Thursday, June 24, 2010

Let's be honest. Phones are toys

I have a close friend who worked in the City for many years. When we first met, which was just over twenty years ago, he told me he was an analyst. I asked him what he was analyzing. "Telecoms," he said. I asked him if that was big enough to be a field of its own. Surely it wasn't as big as steel or retail or chemicals or insurance. Obviously everyone had a phone and some people were getting these mobile ones but it still didn't seem substantial enough to qualify as its own industry.

I thought back to this yesterday when I was walking towards Kings Cross after the match. The day was sunny, the team had won and everyone was out on the streets doing something with their phone. Talking, texting, tweeting, checking the score, looking at video, sending each other elaborate jokes. What he should have said to me twenty years ago is that he was involved in the biggest step forward for the toy trade the world had ever seen. That would have been nearer the truth.


  1. Your view was actually revealed in a single sentence: "everyone was out on the streets doing something with their phone". They weren't - they were doing something with a handheld computing device of some kind. They're not phones any longer - and perhaps the visionaries in "telecoms" were the ones who foresaw that.
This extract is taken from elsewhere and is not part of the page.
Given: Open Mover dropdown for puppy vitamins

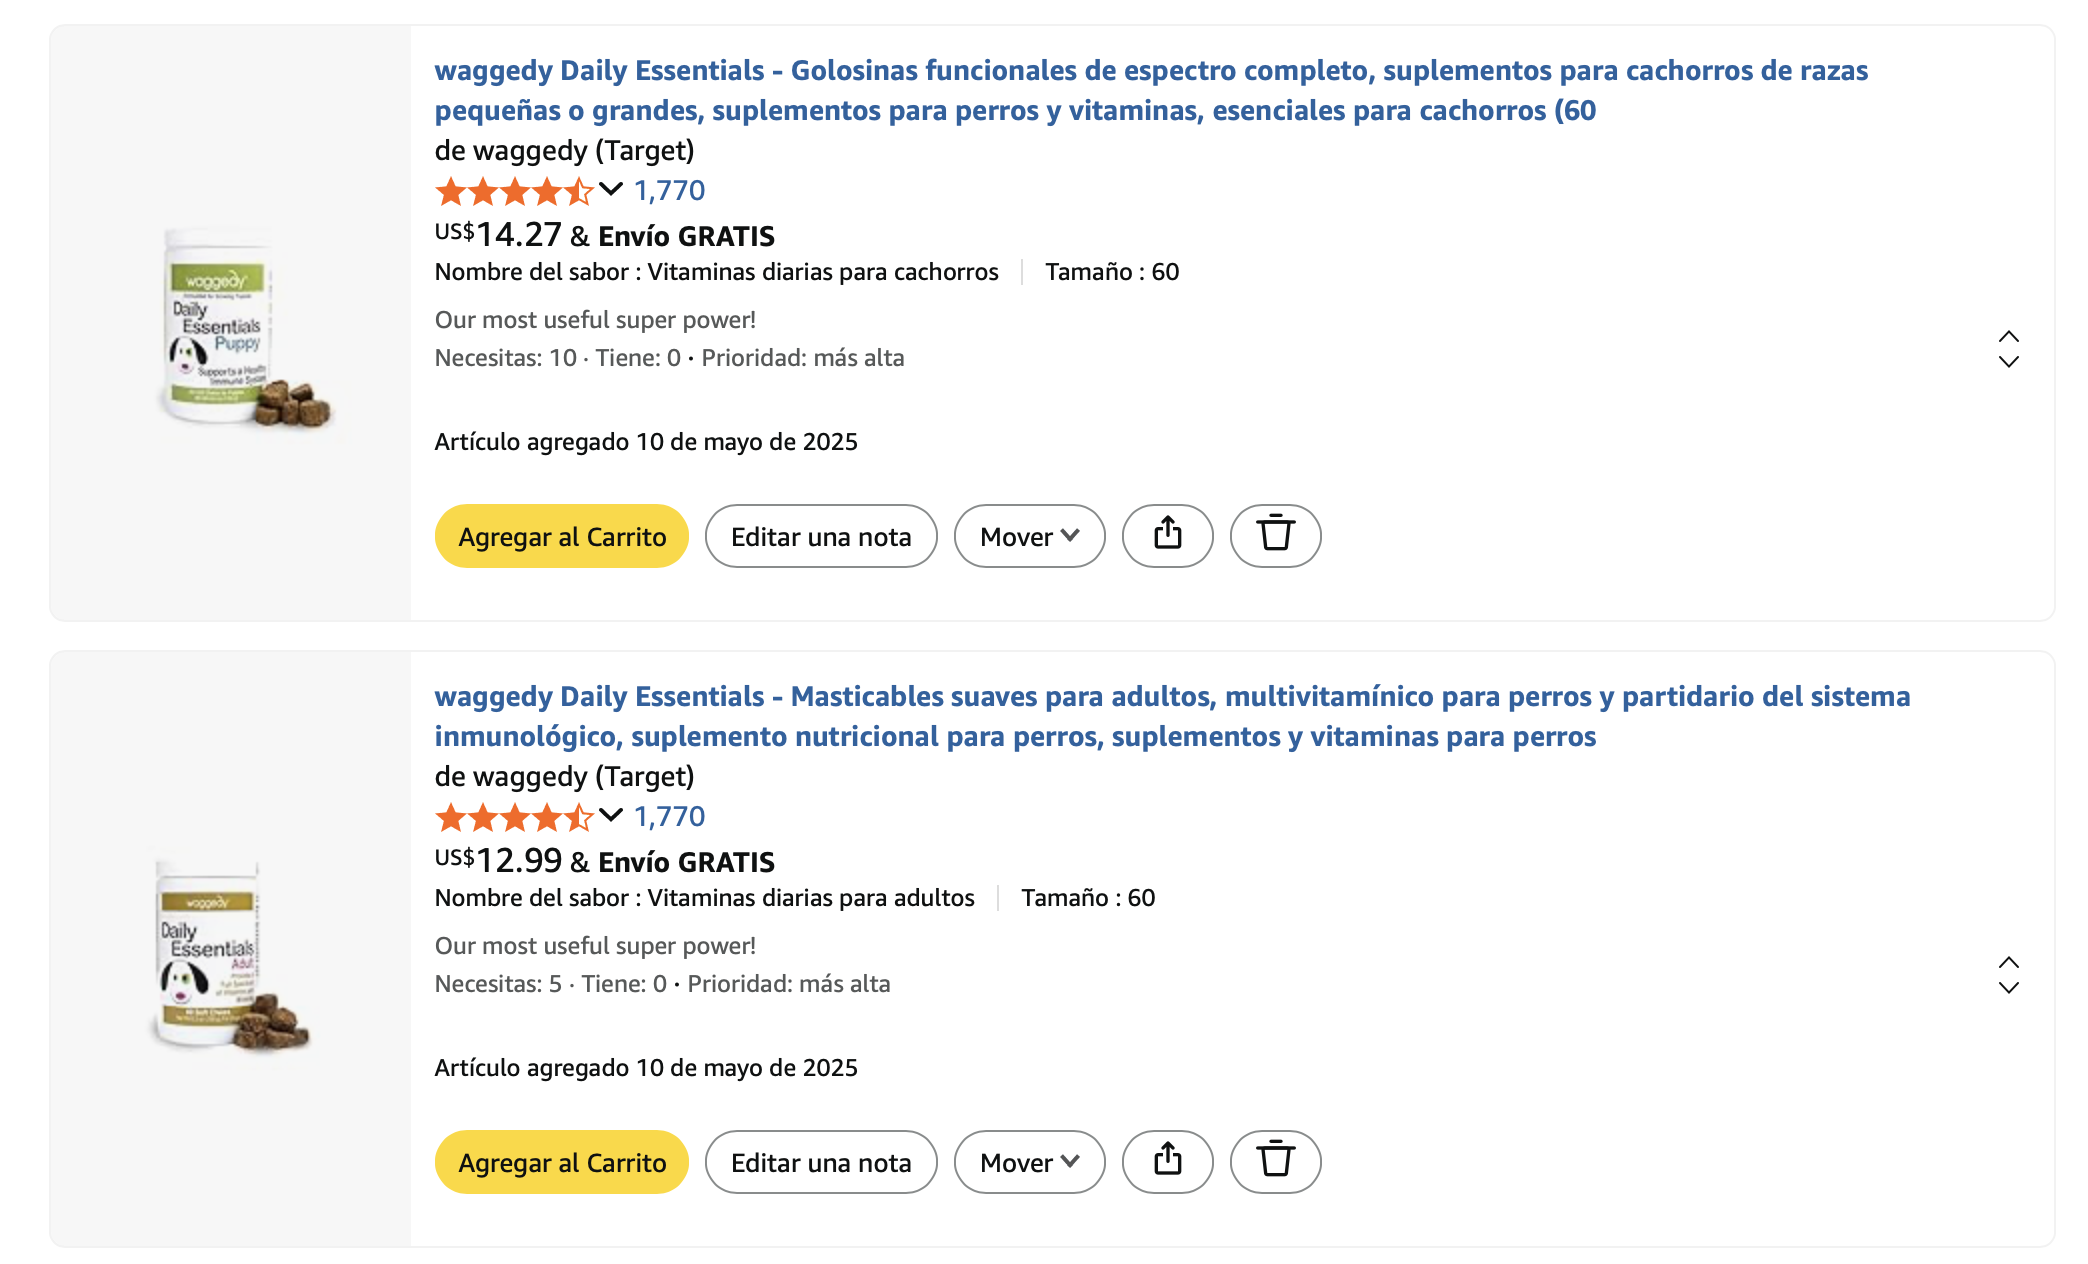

  2. I am inclined to think of Tom Sharpe's line spoken from the Dean to Skullion in Porterhouse Blue - "they may improve things Skullion but they rarely make them any better". Or, to put it another way as a lawyer friend or mine did, we had a life before mobile phones. I wonder if it is possible to undertake a cost/benefit analysis on the proliferation of mobiles?

  3. Following from Gerontius - soon the majority of people will be reading your writing via a toy.